Again is the hoofstroke heard, but with altered intonation. There is a ring of metal—the clinking of steel against stone. The sound, significant to the ear of the stag, causes a quick change in his air and attitude. Springing clear of his couch, and bounding a score of yards across the prairie, he pauses to look back upon the disturber of his dreams.
In the clear moonlight of a southern sky, he recognises the most ruthless of his enemies—man. One is approaching upon horseback. Yielding to instinctive dread, he is about to resume his flight: when something in the appearance of the horseman—some unnatural seeming—holds him transfixed to the spot.
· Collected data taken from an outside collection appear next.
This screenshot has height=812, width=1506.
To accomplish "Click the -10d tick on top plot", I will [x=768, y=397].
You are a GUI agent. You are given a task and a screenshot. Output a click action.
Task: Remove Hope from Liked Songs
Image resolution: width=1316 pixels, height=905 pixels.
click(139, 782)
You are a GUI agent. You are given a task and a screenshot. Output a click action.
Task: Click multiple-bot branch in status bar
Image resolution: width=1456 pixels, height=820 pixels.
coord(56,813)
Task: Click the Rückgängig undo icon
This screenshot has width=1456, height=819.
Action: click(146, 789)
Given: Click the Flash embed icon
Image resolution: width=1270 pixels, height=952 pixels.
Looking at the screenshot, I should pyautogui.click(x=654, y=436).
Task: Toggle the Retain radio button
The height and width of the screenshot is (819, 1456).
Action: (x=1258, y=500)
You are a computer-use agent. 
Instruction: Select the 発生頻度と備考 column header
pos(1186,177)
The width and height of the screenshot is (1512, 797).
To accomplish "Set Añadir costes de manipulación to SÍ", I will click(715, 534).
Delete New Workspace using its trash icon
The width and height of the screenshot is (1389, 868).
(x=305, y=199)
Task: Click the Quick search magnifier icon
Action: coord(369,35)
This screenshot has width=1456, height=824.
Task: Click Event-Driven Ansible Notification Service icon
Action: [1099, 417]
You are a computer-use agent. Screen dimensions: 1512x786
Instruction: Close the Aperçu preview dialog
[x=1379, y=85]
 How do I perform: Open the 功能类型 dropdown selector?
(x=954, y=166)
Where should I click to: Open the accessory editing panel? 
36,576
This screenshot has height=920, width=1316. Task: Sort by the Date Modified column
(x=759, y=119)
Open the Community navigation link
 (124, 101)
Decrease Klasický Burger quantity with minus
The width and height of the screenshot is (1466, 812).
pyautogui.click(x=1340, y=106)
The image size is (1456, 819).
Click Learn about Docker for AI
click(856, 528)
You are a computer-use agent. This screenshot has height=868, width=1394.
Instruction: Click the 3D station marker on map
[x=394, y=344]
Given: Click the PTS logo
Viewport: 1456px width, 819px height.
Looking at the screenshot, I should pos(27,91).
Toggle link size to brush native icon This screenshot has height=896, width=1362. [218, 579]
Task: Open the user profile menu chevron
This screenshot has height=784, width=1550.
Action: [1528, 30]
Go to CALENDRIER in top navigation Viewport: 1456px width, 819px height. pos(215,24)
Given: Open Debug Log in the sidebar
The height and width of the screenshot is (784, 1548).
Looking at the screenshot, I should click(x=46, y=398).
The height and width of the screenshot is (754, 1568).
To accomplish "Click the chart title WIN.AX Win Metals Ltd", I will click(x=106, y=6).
With haunches in quivering contact with the sward, and frontlet faced to the rear, he continues to gaze—his large brown eyes straining upon the intruder in a mingled expression of fear and bewilderment.
What has challenged the stag to such protracted scrutiny?
The horse is perfect in all its parts—a splendid steed, saddled, bridled, and otherwise completely caparisoned. In it there appears nothing amiss—nothing to produce either wonder or alarm. But the man—the rider? Ah! About him there is something to cause both—something weird—something wanting!
By heavens! it is the head!
Even the unreasoning animal can perceive this; and, after gazing a moment with wildered eyes—wondering what abnormal monster thus mocks its cervine intelligence—terror-stricken it continues its retreat; nor again pauses, till it has plunged through the waters of the Leona, and placed the current of the stream between itself and the ghastly intruder.
Heedless of the affrighted deer—either of its presence, or precipitate flight—the Headless Horseman rides on."
P.S.: I later watched the Soviet movie based on the book and then dreamed of cut off heads talking to me from the wall, which made it into my book Rosehead. Talk about sweet childhood memories.